Tuesday, May 18, 2010

If I'm Lyin, I'm Dyin


Unless I’ve been reading the wrong stuff, cap and trade is going to kill us. First of all, let’s call it what it is. It is a TAX!
I’ve said this before and I’ll say it again, if it looks like a tax, sounds like a tax and quacks like a tax, then it must be a tax. Let me give you my version of cap and trade. There is no doubt that we are experiencing climate change/global warming. What I don’t understand about this whole thing is why people who don’t have a clue of what is happening are the ones who determined that cap and trade is a good thing. Here is the dictionary definition of cap and trade.
Emissions trading (also known as cap and trade) is an administrative approach used to control pollution by providing economic incentives for achieving reductions in the emissions of pollutants.
A central authority (usually a governmental body) sets a limit or cap on the amount of a pollutant that can be emitted. Companies or other groups are issued[clarification needed] emission permits and are required to hold an equivalent number of allowances (or credits) which represent the right to emit a specific amount. The total amount of allowances and credits cannot exceed the cap, limiting total emissions to that level. Companies that need to increase their emission allowance must buy credits from those who pollute less. The transfer of allowances is referred to as a trade. In effect, the buyer is paying a charge for polluting, while the seller is being rewarded for having reduced emissions by more than was needed. Thus, in theory, those who can reduce emissions most cheaply will do so, achieving the pollution reduction at the lowest cost to society.
This all makes perfect sense right? Baloney! Let me give you my scenario on how this will work in our society. Hyperion sits in their office and says they have to make some extra money, so they inflate the amount of pollution they are going to emit. In this case, they say they will emit 19 million tons of carbon dioxide, when in fact they will only emit 10 million tons. This figure was approved by the State of South Dakota DENR so it is accurate as far as the state is concerned. After all, Hyperion knows what it is talking about. Now since this is a new operation and it is going to take them 5 years to build it, they have 19 million credits to sell on the open market to the highest bidder. The law says that the total amount of allowances and credits cannot exceed the cap, and since they didn’t produce anything the first five years, they are home free. After all, the law is the law. Now in the 5th year they go into production and only produce what they figured they would which is 10 million tons. They can still sell 9 million credits on the open market. God, don’t you just love it?
Now who is going to pay for these credits? We are. Hyperion refines the crude and pass off the carbon tax to the next person down the line because they, sure as hell, aren’t going to pay for it, which passes it down the line until it gets to you. The price of oil, gas, diesel, fertilizer, electricity and anything else that uses oil products or its derivatives is going to skyrocket and we are going to bear the brunt of it. This is absolutely not going to be good for the economy because it will stifle any incentive to produce anything. The only ones that are going to make out on the deal are the polluters. If there is a way to screw us, the politicians and the oil companies will figure out a way to do it. If this is such a good deal, why isn’t it being done all over the world? I’ll tell you why, other countries have tried it and it doesn’t work. I’ve listed just one example of the results of cap and trade for the state of Kentucky.
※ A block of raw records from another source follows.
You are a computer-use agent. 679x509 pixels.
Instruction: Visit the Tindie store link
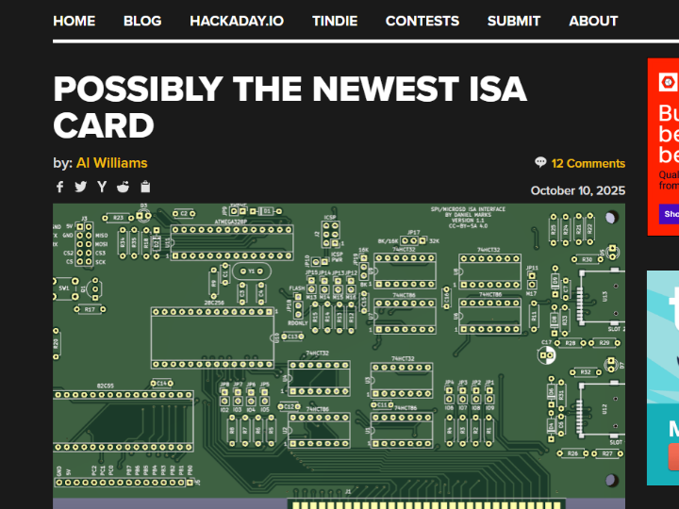tap(335, 21)
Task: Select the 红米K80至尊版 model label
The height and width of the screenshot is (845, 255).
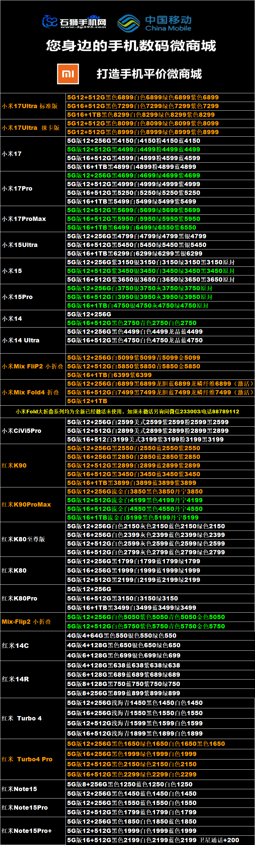Action: (x=24, y=539)
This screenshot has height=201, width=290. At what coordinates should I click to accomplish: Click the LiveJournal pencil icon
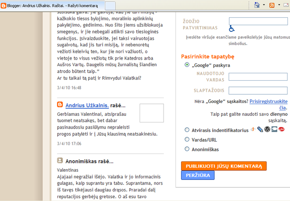(260, 129)
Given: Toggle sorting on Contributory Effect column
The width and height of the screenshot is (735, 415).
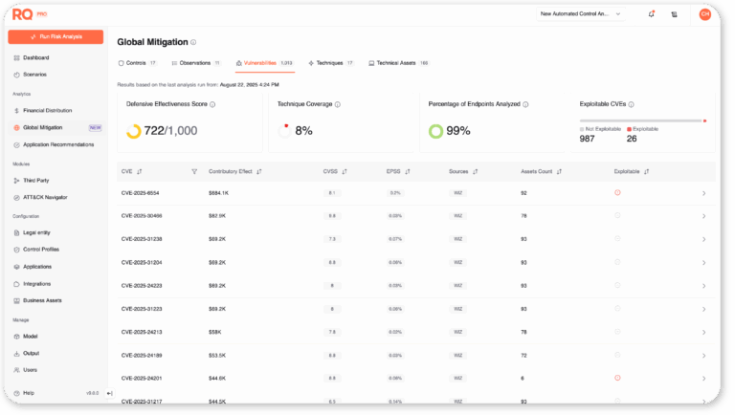Looking at the screenshot, I should coord(259,172).
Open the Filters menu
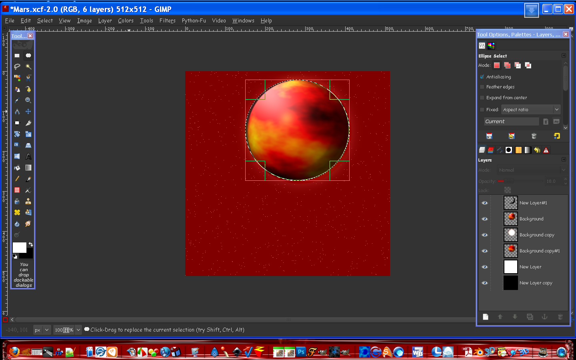 [168, 20]
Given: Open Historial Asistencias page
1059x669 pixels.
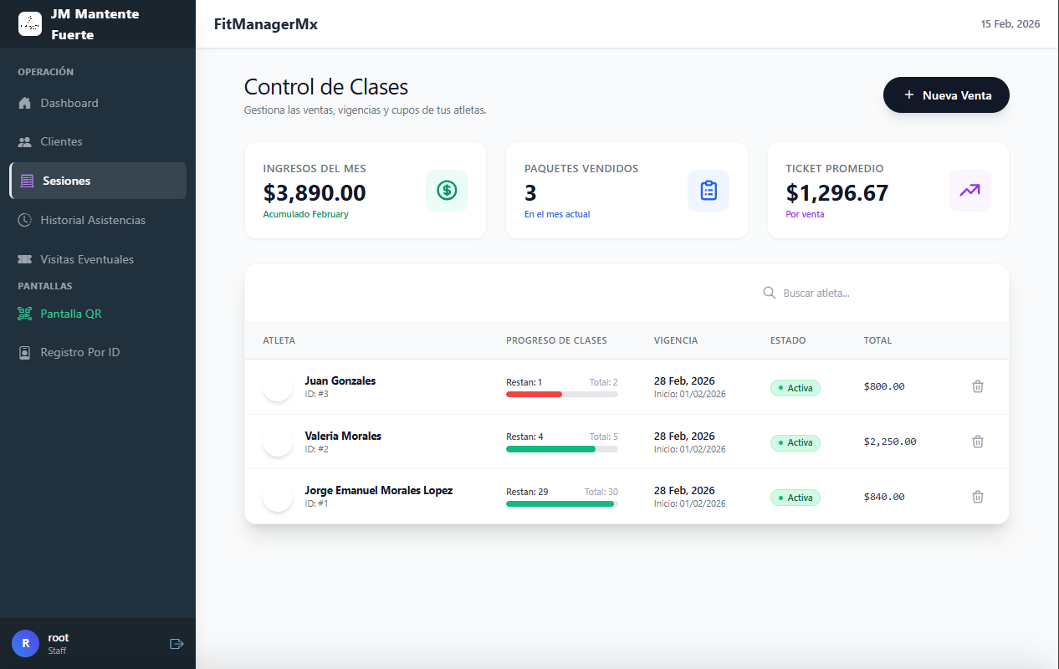Looking at the screenshot, I should 93,220.
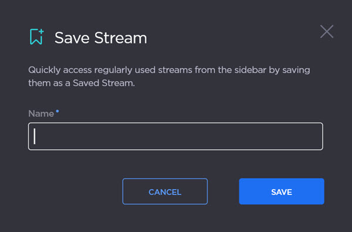Viewport: 352px width, 232px height.
Task: Click the Saved Stream description paragraph
Action: [x=169, y=76]
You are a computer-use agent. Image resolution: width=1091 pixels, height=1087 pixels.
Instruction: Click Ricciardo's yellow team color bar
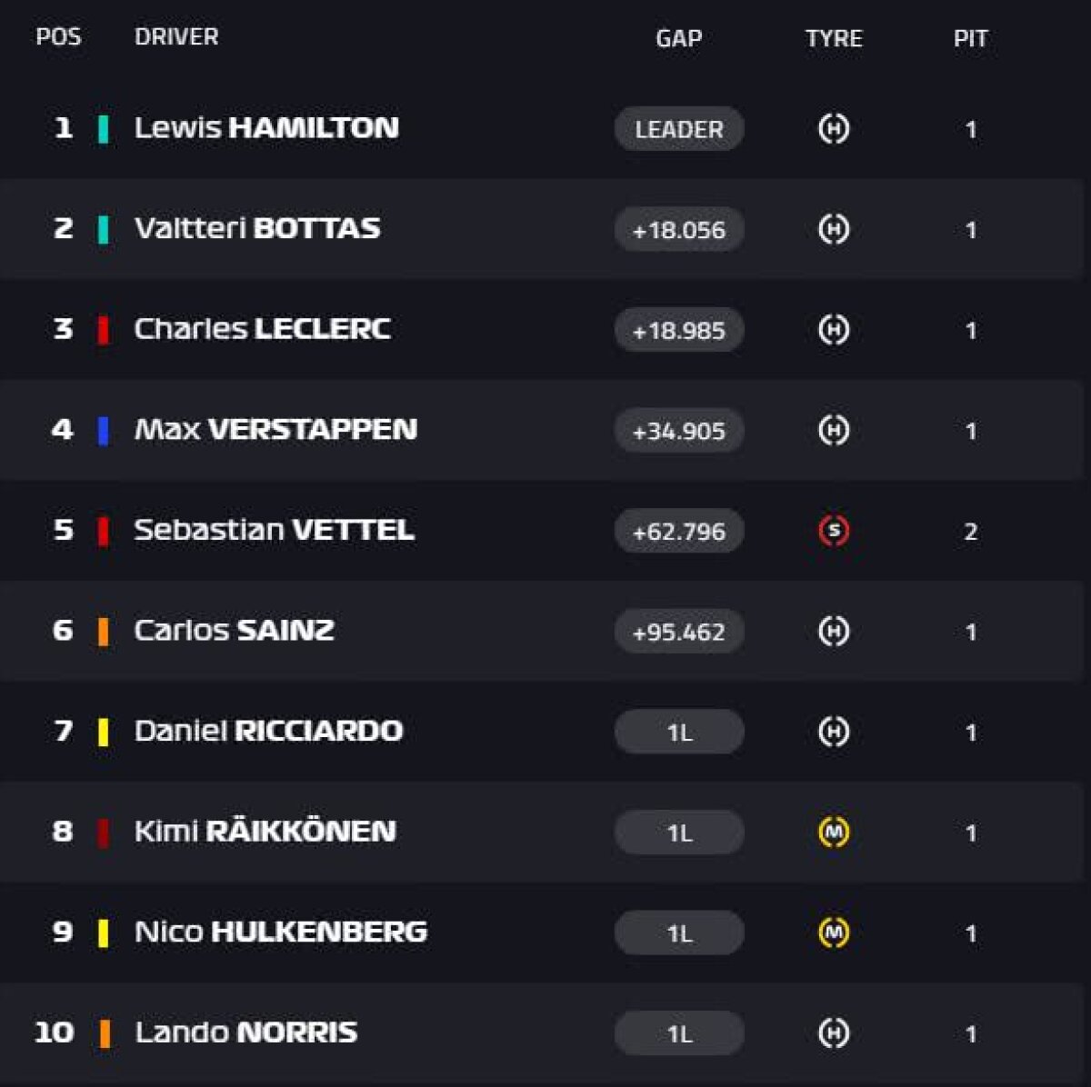coord(104,732)
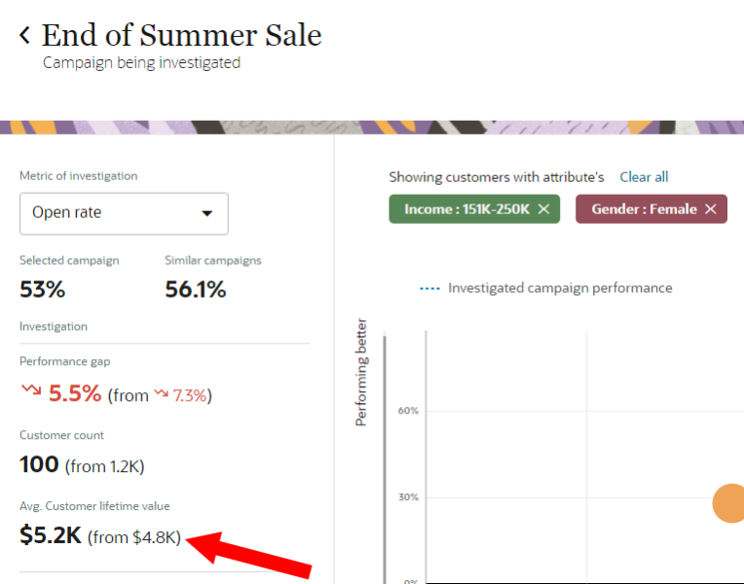
Task: Click the End of Summer Sale title
Action: click(181, 36)
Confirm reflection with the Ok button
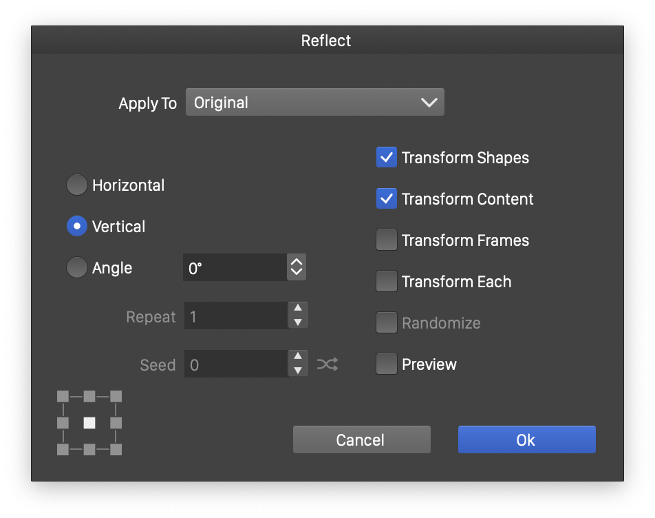Screen dimensions: 655x518 pyautogui.click(x=526, y=440)

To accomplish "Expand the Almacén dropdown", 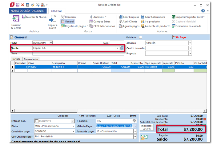I will [190, 43].

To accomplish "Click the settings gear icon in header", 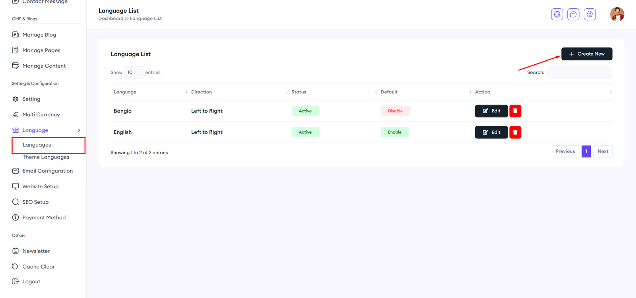I will click(x=590, y=14).
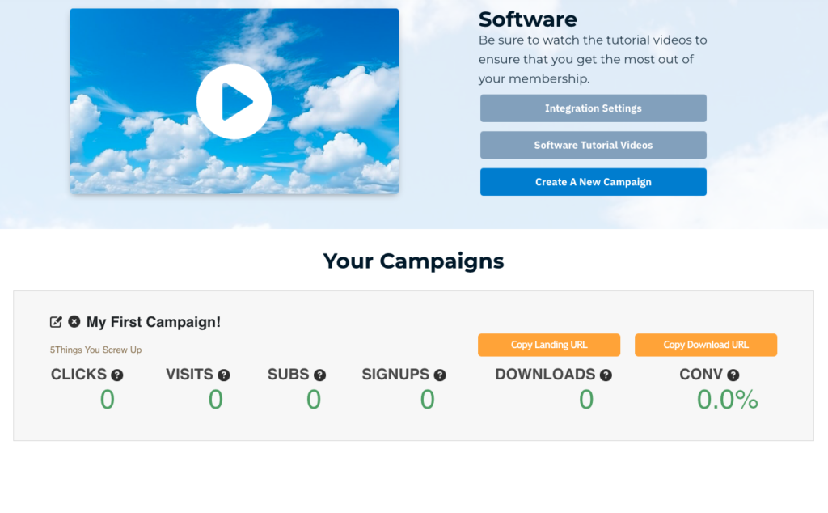Go to Software Tutorial Videos
Image resolution: width=828 pixels, height=513 pixels.
[593, 146]
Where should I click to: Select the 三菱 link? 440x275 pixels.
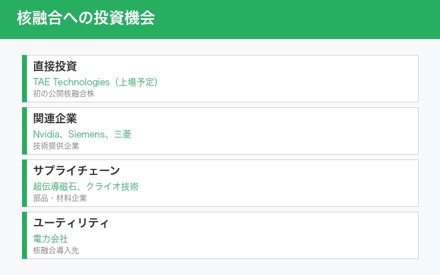pyautogui.click(x=123, y=134)
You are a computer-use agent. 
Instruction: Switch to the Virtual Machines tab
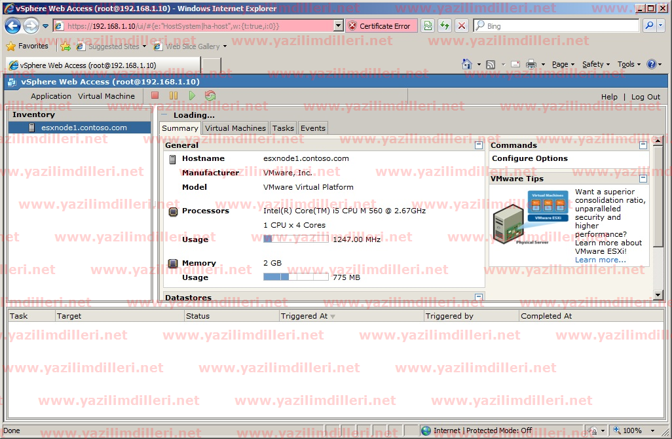[x=235, y=128]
• Due to lower industrial output as a result of higher energy prices, the costs of complying with required emissions cuts, and greater competition from overseas manufacturers with lower energy costs, Kentucky would lose as many as 23,000 jobs in 2020 and nearly 50,000 jobs in 2030.

• Disposable household income would be reduced by as much as $2,500 per year in 2020 and up to $6,000 by 2030.

• The price of gasoline in Kentucky would increase between 74 percent and 144 percent in 2030. Electricity prices would increase by between 122 percent and 159 percent. Kentucky residents would pay between 99 percent and 142 percent more for their natural gas by 2030.

All of Kentucky's largest manufacturing sectors would experience output losses.

Kentucky's 1,865 schools and universities and 134 hospitals will likely experience an increase of up to 35 percent in expenditures by 2020 and as much as 123 percent by 2030.
I have the solution for cap and trade, it is called conservation. We are paying $2.70 for gas now and I just got notified today that my electric rate is going up by 11% for next year. If I limit the amount or distances that I drive and conserve my use of electricity, I can save more money than can be saved by cap and trade. We have become such a throwaway society. It is cheaper to throw it away and buy a new one than to fix the one that is broke. Sometimes, being cheap is okay. It is better to volunteer to do something than to be forced to do something. Do people really care where the oil comes from? Honestly?
I’ll climb off my high horse now.

1 Comments:

At May 19, 2010 at 4:56 AM , Blogger caheidelberger said...

Conservation -- that's conservatism we can all believe in.

But I'm also all for responsibility. Cap and trade is about responsibility, having people pay for the externalities their energy use causes. Cap and trade worked spectacularly in the 1990 Clean Air Act... and our economy boomed in the 1990s. And climate change/energy security legislation including cap and trade would knock maybe 1% off the GDP by 2040.